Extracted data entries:
----

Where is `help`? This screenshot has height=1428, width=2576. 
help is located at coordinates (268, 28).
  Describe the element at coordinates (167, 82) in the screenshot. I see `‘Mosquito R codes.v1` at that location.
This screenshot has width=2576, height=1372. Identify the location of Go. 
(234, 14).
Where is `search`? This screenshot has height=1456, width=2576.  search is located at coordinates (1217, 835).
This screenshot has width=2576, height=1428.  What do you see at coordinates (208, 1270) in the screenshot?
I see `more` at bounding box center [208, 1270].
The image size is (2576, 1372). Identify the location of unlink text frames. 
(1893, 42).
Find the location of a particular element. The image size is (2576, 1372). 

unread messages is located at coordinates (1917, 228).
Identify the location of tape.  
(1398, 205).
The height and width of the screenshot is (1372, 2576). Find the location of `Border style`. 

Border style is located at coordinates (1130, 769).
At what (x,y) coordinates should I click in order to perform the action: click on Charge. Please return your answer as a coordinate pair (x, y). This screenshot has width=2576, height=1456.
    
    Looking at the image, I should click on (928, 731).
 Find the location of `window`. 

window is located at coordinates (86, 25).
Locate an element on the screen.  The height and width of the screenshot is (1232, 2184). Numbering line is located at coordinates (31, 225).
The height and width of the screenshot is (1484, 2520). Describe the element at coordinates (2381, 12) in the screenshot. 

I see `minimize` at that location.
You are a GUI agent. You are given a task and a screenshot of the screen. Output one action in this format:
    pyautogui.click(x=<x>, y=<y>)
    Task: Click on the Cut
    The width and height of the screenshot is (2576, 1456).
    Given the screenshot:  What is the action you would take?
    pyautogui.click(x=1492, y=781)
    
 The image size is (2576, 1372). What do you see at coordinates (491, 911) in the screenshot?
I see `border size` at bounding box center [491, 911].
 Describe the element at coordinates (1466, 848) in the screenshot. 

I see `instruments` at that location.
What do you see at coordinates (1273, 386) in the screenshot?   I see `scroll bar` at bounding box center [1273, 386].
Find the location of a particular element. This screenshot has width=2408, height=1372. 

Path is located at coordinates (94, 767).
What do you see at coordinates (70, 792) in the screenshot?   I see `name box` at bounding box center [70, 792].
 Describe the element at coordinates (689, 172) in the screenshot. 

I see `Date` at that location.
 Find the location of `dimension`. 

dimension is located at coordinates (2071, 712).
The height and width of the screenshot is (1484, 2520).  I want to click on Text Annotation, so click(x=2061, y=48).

----

*What the task requires:* Rewrite all the rows above, switching each "Identify the location of" to "Find the position of" and leaving everything else unchanged.

*Result for this exercise:*
Where is `help`? This screenshot has height=1428, width=2576. 
help is located at coordinates (268, 28).
  Describe the element at coordinates (167, 82) in the screenshot. I see `‘Mosquito R codes.v1` at that location.
This screenshot has width=2576, height=1372. Find the position of Go. 
(234, 14).
Where is `search`? This screenshot has height=1456, width=2576.  search is located at coordinates (1217, 835).
This screenshot has width=2576, height=1428.  What do you see at coordinates (208, 1270) in the screenshot?
I see `more` at bounding box center [208, 1270].
The image size is (2576, 1372). Find the position of unlink text frames. 
(1893, 42).
Find the location of a particular element. The image size is (2576, 1372). 

unread messages is located at coordinates (1917, 228).
Find the position of tape.  
(1398, 205).
The height and width of the screenshot is (1372, 2576). Find the location of `Border style`. 

Border style is located at coordinates (1130, 769).
At what (x,y) coordinates should I click in order to perform the action: click on Charge. Please return your answer as a coordinate pair (x, y). This screenshot has width=2576, height=1456.
    
    Looking at the image, I should click on (928, 731).
 Find the location of `window`. 

window is located at coordinates (86, 25).
Locate an element on the screen.  The height and width of the screenshot is (1232, 2184). Numbering line is located at coordinates (31, 225).
The height and width of the screenshot is (1484, 2520). Describe the element at coordinates (2381, 12) in the screenshot. 

I see `minimize` at that location.
You are a GUI agent. You are given a task and a screenshot of the screen. Output one action in this format:
    pyautogui.click(x=<x>, y=<y>)
    Task: Click on the Cut
    The width and height of the screenshot is (2576, 1456).
    Given the screenshot:  What is the action you would take?
    pyautogui.click(x=1492, y=781)
    
 The image size is (2576, 1372). What do you see at coordinates (491, 911) in the screenshot?
I see `border size` at bounding box center [491, 911].
 Describe the element at coordinates (1466, 848) in the screenshot. 

I see `instruments` at that location.
What do you see at coordinates (1273, 386) in the screenshot?   I see `scroll bar` at bounding box center [1273, 386].
Find the location of a particular element. This screenshot has width=2408, height=1372. 

Path is located at coordinates (94, 767).
What do you see at coordinates (70, 792) in the screenshot?   I see `name box` at bounding box center [70, 792].
 Describe the element at coordinates (689, 172) in the screenshot. 

I see `Date` at that location.
 Find the location of `dimension`. 

dimension is located at coordinates (2071, 712).
The height and width of the screenshot is (1484, 2520).  I want to click on Text Annotation, so click(x=2061, y=48).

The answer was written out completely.